WRITTEN TASK:
Reproduce every one of the following rows word for word, with each line unchanged.

MATERIAL TO PROCESS:
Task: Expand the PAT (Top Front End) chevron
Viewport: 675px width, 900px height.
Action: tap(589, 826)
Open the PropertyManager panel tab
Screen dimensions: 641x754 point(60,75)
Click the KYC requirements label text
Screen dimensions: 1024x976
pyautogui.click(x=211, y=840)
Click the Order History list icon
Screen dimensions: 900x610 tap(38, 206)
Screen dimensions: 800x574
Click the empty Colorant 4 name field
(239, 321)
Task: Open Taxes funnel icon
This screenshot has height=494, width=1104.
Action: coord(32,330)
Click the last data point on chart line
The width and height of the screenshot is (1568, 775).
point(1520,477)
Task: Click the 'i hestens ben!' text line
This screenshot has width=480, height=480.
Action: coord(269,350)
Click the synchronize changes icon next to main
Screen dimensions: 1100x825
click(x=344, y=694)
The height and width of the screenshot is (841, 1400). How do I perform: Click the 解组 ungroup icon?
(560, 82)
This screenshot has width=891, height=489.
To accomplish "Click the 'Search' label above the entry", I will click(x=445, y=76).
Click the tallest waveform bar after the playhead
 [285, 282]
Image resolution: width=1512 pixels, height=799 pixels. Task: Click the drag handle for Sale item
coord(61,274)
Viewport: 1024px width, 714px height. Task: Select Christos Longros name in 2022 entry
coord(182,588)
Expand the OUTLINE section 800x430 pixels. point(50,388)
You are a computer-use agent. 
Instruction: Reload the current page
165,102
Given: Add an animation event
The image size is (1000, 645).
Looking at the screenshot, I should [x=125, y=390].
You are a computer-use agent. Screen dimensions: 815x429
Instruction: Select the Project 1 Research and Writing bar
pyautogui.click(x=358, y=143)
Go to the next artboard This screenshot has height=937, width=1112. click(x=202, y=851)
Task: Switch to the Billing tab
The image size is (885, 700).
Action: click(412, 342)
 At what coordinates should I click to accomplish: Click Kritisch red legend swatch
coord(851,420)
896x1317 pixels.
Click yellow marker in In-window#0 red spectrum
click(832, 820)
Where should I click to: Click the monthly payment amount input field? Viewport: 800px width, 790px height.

ANSWER:
Task: Expand the PAT (Top Front End) chevron
Viewport: 675px width, 900px height.
Action: tap(589, 826)
Open the PropertyManager panel tab
Screen dimensions: 641x754 point(60,75)
Click the KYC requirements label text
Screen dimensions: 1024x976
pyautogui.click(x=211, y=840)
Click the Order History list icon
Screen dimensions: 900x610 tap(38, 206)
Screen dimensions: 800x574
Click the empty Colorant 4 name field
(239, 321)
Task: Open Taxes funnel icon
This screenshot has height=494, width=1104.
Action: coord(32,330)
Click the last data point on chart line
The width and height of the screenshot is (1568, 775).
point(1520,477)
Task: Click the 'i hestens ben!' text line
This screenshot has width=480, height=480.
Action: coord(269,350)
Click the synchronize changes icon next to main
Screen dimensions: 1100x825
click(x=344, y=694)
The height and width of the screenshot is (841, 1400). How do I perform: Click the 解组 ungroup icon?
(560, 82)
This screenshot has width=891, height=489.
To accomplish "Click the 'Search' label above the entry", I will click(x=445, y=76).
Click the tallest waveform bar after the playhead
 [285, 282]
Image resolution: width=1512 pixels, height=799 pixels. Task: Click the drag handle for Sale item
coord(61,274)
Viewport: 1024px width, 714px height. Task: Select Christos Longros name in 2022 entry
coord(182,588)
Expand the OUTLINE section 800x430 pixels. point(50,388)
You are a computer-use agent. 
Instruction: Reload the current page
165,102
Given: Add an animation event
The image size is (1000, 645).
Looking at the screenshot, I should [x=125, y=390].
You are a computer-use agent. Screen dimensions: 815x429
Instruction: Select the Project 1 Research and Writing bar
pyautogui.click(x=358, y=143)
Go to the next artboard This screenshot has height=937, width=1112. click(x=202, y=851)
Task: Switch to the Billing tab
The image size is (885, 700).
Action: click(412, 342)
 At what coordinates should I click to accomplish: Click Kritisch red legend swatch
coord(851,420)
896x1317 pixels.
Click yellow marker in In-window#0 red spectrum
click(832, 820)
Where should I click to: Click the monthly payment amount input field? Viewport: 800px width, 790px height.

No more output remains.